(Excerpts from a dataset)
════════
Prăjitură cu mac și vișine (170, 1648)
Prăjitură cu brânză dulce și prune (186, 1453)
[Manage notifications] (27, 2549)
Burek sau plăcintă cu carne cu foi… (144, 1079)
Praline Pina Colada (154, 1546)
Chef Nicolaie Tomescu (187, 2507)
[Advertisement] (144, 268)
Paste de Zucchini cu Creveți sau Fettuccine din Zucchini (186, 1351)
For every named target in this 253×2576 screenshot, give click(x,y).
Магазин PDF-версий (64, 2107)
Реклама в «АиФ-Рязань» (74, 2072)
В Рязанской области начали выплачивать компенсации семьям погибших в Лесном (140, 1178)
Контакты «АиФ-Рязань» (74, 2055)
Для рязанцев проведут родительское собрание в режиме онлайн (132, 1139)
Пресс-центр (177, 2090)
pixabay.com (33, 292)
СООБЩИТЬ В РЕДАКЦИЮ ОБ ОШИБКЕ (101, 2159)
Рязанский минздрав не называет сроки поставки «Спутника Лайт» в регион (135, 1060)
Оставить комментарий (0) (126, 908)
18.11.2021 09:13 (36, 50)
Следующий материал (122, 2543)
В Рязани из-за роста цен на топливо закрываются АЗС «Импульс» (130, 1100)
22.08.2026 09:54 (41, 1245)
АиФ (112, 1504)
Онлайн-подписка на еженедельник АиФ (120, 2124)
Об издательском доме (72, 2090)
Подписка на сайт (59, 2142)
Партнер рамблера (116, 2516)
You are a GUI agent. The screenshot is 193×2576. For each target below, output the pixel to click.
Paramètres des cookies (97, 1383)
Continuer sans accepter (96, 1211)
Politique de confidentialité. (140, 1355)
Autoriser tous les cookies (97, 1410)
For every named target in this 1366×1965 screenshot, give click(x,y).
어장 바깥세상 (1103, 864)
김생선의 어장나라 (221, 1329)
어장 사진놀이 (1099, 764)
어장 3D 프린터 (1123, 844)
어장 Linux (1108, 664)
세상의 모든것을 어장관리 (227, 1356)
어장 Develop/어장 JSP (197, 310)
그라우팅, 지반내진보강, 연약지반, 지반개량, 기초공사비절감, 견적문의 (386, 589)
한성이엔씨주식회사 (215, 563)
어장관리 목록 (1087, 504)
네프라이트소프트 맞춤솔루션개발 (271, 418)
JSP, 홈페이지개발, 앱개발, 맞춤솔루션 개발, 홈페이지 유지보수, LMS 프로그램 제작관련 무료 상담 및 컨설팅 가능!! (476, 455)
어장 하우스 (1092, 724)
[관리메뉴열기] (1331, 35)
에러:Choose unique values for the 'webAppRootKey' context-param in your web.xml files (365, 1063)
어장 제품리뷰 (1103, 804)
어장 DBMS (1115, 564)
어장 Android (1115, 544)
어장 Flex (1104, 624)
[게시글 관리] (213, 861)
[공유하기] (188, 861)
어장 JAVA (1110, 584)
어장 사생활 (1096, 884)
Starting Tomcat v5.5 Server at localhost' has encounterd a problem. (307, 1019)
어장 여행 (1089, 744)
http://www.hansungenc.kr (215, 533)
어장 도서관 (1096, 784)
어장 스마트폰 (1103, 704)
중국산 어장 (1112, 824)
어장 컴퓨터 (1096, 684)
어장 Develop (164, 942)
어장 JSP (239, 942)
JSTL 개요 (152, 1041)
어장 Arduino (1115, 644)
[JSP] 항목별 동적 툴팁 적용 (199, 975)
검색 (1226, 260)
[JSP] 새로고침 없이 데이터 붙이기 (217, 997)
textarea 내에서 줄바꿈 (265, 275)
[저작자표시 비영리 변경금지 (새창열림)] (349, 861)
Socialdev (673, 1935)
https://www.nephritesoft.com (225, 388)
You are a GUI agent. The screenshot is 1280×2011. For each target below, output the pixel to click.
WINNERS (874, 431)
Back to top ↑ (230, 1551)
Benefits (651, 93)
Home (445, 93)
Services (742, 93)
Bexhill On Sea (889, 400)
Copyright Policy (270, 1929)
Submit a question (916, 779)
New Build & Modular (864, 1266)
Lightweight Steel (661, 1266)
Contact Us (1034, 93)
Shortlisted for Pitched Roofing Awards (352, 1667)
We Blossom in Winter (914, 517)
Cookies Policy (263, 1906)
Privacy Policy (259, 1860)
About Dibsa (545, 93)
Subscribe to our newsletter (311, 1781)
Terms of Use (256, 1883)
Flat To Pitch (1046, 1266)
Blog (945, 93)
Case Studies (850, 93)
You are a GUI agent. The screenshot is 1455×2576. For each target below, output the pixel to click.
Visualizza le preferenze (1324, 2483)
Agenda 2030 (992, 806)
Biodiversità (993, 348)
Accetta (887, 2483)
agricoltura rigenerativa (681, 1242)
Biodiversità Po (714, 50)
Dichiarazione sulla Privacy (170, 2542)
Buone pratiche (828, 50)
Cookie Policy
════════
WORK ITEM: Take the data above and reproduce it exactly.

EXPECTED ANSWER:
Prăjitură cu mac și vișine (170, 1648)
Prăjitură cu brânză dulce și prune (186, 1453)
[Manage notifications] (27, 2549)
Burek sau plăcintă cu carne cu foi… (144, 1079)
Praline Pina Colada (154, 1546)
Chef Nicolaie Tomescu (187, 2507)
[Advertisement] (144, 268)
Paste de Zucchini cu Creveți sau Fettuccine din Zucchini (186, 1351)
For every named target in this 253×2576 screenshot, give click(x,y).
Магазин PDF-версий (64, 2107)
Реклама в «АиФ-Рязань» (74, 2072)
В Рязанской области начали выплачивать компенсации семьям погибших в Лесном (140, 1178)
Контакты «АиФ-Рязань» (74, 2055)
Для рязанцев проведут родительское собрание в режиме онлайн (132, 1139)
Пресс-центр (177, 2090)
pixabay.com (33, 292)
СООБЩИТЬ В РЕДАКЦИЮ ОБ ОШИБКЕ (101, 2159)
Рязанский минздрав не называет сроки поставки «Спутника Лайт» в регион (135, 1060)
Оставить комментарий (0) (126, 908)
18.11.2021 09:13 (36, 50)
Следующий материал (122, 2543)
В Рязани из-за роста цен на топливо закрываются АЗС «Импульс» (130, 1100)
22.08.2026 09:54 (41, 1245)
АиФ (112, 1504)
Онлайн-подписка на еженедельник АиФ (120, 2124)
Об издательском доме (72, 2090)
Подписка на сайт (59, 2142)
Партнер рамблера (116, 2516)
You are a GUI agent. The screenshot is 193×2576. For each target below, output the pixel to click.
Paramètres des cookies (97, 1383)
Continuer sans accepter (96, 1211)
Politique de confidentialité. (140, 1355)
Autoriser tous les cookies (97, 1410)
For every named target in this 1366×1965 screenshot, give click(x,y).
어장 바깥세상 (1103, 864)
김생선의 어장나라 (221, 1329)
어장 사진놀이 (1099, 764)
어장 3D 프린터 (1123, 844)
어장 Linux (1108, 664)
세상의 모든것을 어장관리 (227, 1356)
어장 Develop/어장 JSP (197, 310)
그라우팅, 지반내진보강, 연약지반, 지반개량, 기초공사비절감, 견적문의 (386, 589)
한성이엔씨주식회사 (215, 563)
어장관리 목록 (1087, 504)
네프라이트소프트 맞춤솔루션개발 (271, 418)
JSP, 홈페이지개발, 앱개발, 맞춤솔루션 개발, 홈페이지 유지보수, LMS 프로그램 제작관련 무료 상담 및 컨설팅 가능!! (476, 455)
어장 하우스 (1092, 724)
[관리메뉴열기] (1331, 35)
에러:Choose unique values for the 'webAppRootKey' context-param in your web.xml files (365, 1063)
어장 제품리뷰 (1103, 804)
어장 DBMS (1115, 564)
어장 Android (1115, 544)
어장 Flex (1104, 624)
[게시글 관리] (213, 861)
[공유하기] (188, 861)
어장 JAVA (1110, 584)
어장 사생활 (1096, 884)
Starting Tomcat v5.5 Server at localhost' has encounterd a problem. (307, 1019)
어장 여행 (1089, 744)
http://www.hansungenc.kr (215, 533)
어장 도서관 (1096, 784)
어장 스마트폰 (1103, 704)
중국산 어장 (1112, 824)
어장 컴퓨터 (1096, 684)
어장 Develop (164, 942)
어장 JSP (239, 942)
JSTL 개요 (152, 1041)
어장 Arduino (1115, 644)
[JSP] 항목별 동적 툴팁 적용 (199, 975)
검색 (1226, 260)
[JSP] 새로고침 없이 데이터 붙이기 (217, 997)
textarea 내에서 줄바꿈 (265, 275)
[저작자표시 비영리 변경금지 (새창열림)] (349, 861)
Socialdev (673, 1935)
https://www.nephritesoft.com (225, 388)
You are a GUI agent. The screenshot is 1280×2011. For each target below, output the pixel to click.
WINNERS (874, 431)
Back to top ↑ (230, 1551)
Benefits (651, 93)
Home (445, 93)
Services (742, 93)
Bexhill On Sea (889, 400)
Copyright Policy (270, 1929)
Submit a question (916, 779)
New Build & Modular (864, 1266)
Lightweight Steel (661, 1266)
Contact Us (1034, 93)
Shortlisted for Pitched Roofing Awards (352, 1667)
We Blossom in Winter (914, 517)
Cookies Policy (263, 1906)
Privacy Policy (259, 1860)
About Dibsa (545, 93)
Subscribe to our newsletter (311, 1781)
Terms of Use (256, 1883)
Flat To Pitch (1046, 1266)
Blog (945, 93)
Case Studies (850, 93)
You are a GUI agent. The screenshot is 1455×2576. For each target below, output the pixel to click.
Visualizza le preferenze (1324, 2483)
Agenda 2030 (992, 806)
Biodiversità (993, 348)
Accetta (887, 2483)
agricoltura rigenerativa (681, 1242)
Biodiversità Po (714, 50)
Dichiarazione sulla Privacy (170, 2542)
Buone pratiche (828, 50)
Cookie Policy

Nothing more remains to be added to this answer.